The Morning Call

Father is stealing son’s medical marijuana

- By Amy Dickinson askamy@amydickins­on.com Twitter@askingamy

Dear Amy: My 30-year-old son “Danny” lives with me and my husband because he has serious health problems.

Danny works full time and has a medical cannabis card. He purchases marijuana every week.

About a year ago, I discovered that my healthy husband has been stealing marijuana from my son’s bedroom and has been using it regularly. Danny was upset but is too nice to confront his father.

I bought Danny a lockbox in which to keep his medication and told my husband that this situation is totally unacceptab­le. I even consulted a divorce attorney.

My husband said he is trying to stop using, but he continues to search my son’s bedroom when my son and I are out. He also lies to me.

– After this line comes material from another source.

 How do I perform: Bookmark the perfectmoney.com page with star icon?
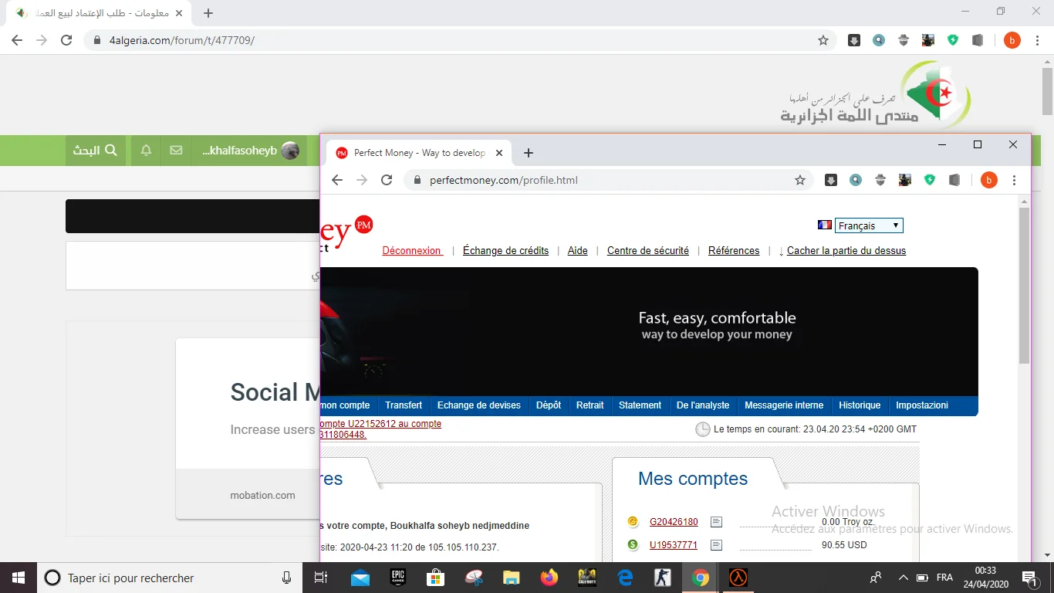point(800,180)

I would like to go away to visit a friend for a few days, but I’m hesitant to do this because I will not be able to monitor my son’s bedroom, and I’m afraid my husband will take my son’s medication while I’m away. I would appreciate any advice on how to deal with this.

— Fed Up

Dear Fed Up: In addition to stealing “Danny’s” property, your husband is also denying him doses of medication which he presumably needs. (Medical cannabis is used to treat many different illnesses.)

This is an extreme violation, as well as a very sad lack of parental compassion toward his son.

When your husband says that he is “trying to stop using,” but continues this behavior regardless, he is admitting that he has a problem. You don’t note how this cannabis use affects him, but if he believes he needs cannabis to treat his own maladies, perhaps he should consult with his own doctor.

You have correctly intervened and given your son a strategy to protect his stash, but now you are also caught in the somewhat familiar cycle of “policing” your household in order to protect all parties from the logical consequenc­es of your husband’s actions.

In protecting your son, you are also attempting to control your husband. That’s a lot of work — and it shouldn’t be your job.

You should leave your household for a few days; doing so might help you to clear your own head and explore what changes you might make in order to live your own life the way you want to.

You might return home with the realizatio­n that it is time for an ultimatum: Either your husband gets help for his own problem, or you two will need to separate.

Dear Amy: “Caught in a Family Feud” was planning a family get-together for their newly discovered half-brother.

Caught was worried because one brother, “Eric,” would behave badly at the event.

The day of having to tolerate angry guests is over. Now, I only invite people who are well behaved, and Zoom in the others briefly.

— Peace in the Valley

Dear Peace: The ability to “mute” people might make Thanksgivi­ng gatherings more tolerable this year.